Correctional health care providers battle attrition among their own and learn to work alongside correctional staff in a symbiotic relationship with the single goal of keeping everyone safe. They go to work knowing that “although the central purpose of jails is to detain people who engage in criminal behavior and pose a threat to public safety, the poor health status and lack of regular care among justice-involved-individuals make the facilities a potentially important site for health care interventions.”
Consider the differences between the intake screening process and the typical introductory interaction between nurses and patients in the hospital or outpatient clinic. The health screening is only the first of many possible interactions between inmates and jail-based medical providers, yet it demonstrates some of the most foundational issues confronted by correctional providers.
As the first interaction between an inmate and medical staff at a jail, the health screening is a critical tool. It allows the nurse to assess the inmate as medically sound for incarceration, as well as to document the inmate’s medical history and identify medications and/or special needs. It is the nurse’s opportunity to flag both acute concerns, such as intoxication and withdrawal symptoms and chronic issues like hypertension and behavioral abnormalities.
Many inmates suffer from longstanding, untreated conditions, such as diabetes and hepatitis C. When compared to the general population, jail inmates are more likely to report ever having a chronic condition. For instance, in one study conducted for the United States Department of Justice, inmates were nearly two times more likely than people in the general population to report ever having high blood pressure, diabetes, or asthma. Rightly or wrongly, many of these inmates demand treatment immediately upon incarceration, beginning at their intake screening.
The intake screening nurse must especially exercise diligence in detecting substance abuse, as substance abuse among inmates significantly outpaces that of the general population. For instance, up to one-third of all people who use heroin in the United States are involved in the criminal justice system, and 90% of incarcerated women report a “drug problem” of some kind. Heroin users may experience early withdrawal symptoms as soon as eight hours after their last dose. Noting the import of the intake exam, Virginia Governor Terry McAuliffe in 2017 included $4.2 million in his budget “to provide for training of jail staff in mental health screening and to provide grants to jails for mental health assessments.”

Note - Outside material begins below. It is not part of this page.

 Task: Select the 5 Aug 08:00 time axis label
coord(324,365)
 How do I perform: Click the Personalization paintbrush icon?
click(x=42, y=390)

Understandably, during booking, many inmates are scared, upset, and nervous over their recent arrest. Accordingly, their blood pressures might be higher than normal, or they may be unwilling or unable to engage in honest conversation with an unfamiliar nurse. Depending on the timing of the arrest in relation to booking, they may be intoxicated, making meaningful dialogue difficult; or they may have ingested substances that have not taken effect, making it difficult to recognize an impending overdose.
Worse still, inmates may suffer from mental illness or cognitive delays that preclude them from offering a thorough and accurate health history. Indeed, 44% of inmates in locally run jails are estimated to have a mental illness, and suicide is the leading cause of death in correctional facilities.
Based on their assessments, intake nurses usually recommend suitable housing and notify correctional staff about special accommodations, such as bottom bunks or wheelchairs. If the inmate does not accurately inform the nurse at intake, those needs may go undetected by correctional officers who are not medically trained. Moreover, privacy laws still exist in the jail setting – the fact that the medical and correctional staff work alongside each other does not mean the medical staff can disclose inmates’ medical histories absent certain circumstances. Thus, medical staff rely on correctional staff to notify them of any concerns, especially during intake when inmates are new to the facility and unknown to correctional and medical staff alike.
The intake process is merely the introduction of an inmate to incarceration – the beginning of many considerations that will be made for their health. It is time to recognize the health care providers who reach through the bars to administer care to society’s most marginalized patients.